(Records drawn from a dataset)
****

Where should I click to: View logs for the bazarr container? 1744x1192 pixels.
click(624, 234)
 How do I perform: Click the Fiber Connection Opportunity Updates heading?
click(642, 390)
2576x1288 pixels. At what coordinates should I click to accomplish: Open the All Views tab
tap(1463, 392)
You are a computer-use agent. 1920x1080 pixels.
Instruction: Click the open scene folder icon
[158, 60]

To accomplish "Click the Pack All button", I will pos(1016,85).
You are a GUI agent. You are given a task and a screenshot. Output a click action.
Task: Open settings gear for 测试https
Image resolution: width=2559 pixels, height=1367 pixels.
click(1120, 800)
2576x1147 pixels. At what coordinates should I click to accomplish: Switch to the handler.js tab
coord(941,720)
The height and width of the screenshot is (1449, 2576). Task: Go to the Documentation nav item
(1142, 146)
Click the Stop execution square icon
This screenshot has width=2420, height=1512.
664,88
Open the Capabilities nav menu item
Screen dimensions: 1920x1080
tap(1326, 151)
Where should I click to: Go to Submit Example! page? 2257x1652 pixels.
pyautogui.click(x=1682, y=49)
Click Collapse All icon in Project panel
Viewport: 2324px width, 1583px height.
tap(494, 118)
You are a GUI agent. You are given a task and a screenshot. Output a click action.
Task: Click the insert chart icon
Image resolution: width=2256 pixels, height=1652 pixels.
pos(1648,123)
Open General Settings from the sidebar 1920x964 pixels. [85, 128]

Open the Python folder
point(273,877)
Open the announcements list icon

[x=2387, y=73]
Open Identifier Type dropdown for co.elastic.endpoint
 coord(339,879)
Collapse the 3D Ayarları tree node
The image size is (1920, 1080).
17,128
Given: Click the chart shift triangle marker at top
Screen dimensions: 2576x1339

****

Only the lines from the one containing "Open General Settings" through the end of the entries above belong in the answer; repeat them exactly.

**Task response:**
Open General Settings from the sidebar 1920x964 pixels. [85, 128]

Open the Python folder
point(273,877)
Open the announcements list icon

[x=2387, y=73]
Open Identifier Type dropdown for co.elastic.endpoint
 coord(339,879)
Collapse the 3D Ayarları tree node
The image size is (1920, 1080).
17,128
Given: Click the chart shift triangle marker at top
Screen dimensions: 2576x1339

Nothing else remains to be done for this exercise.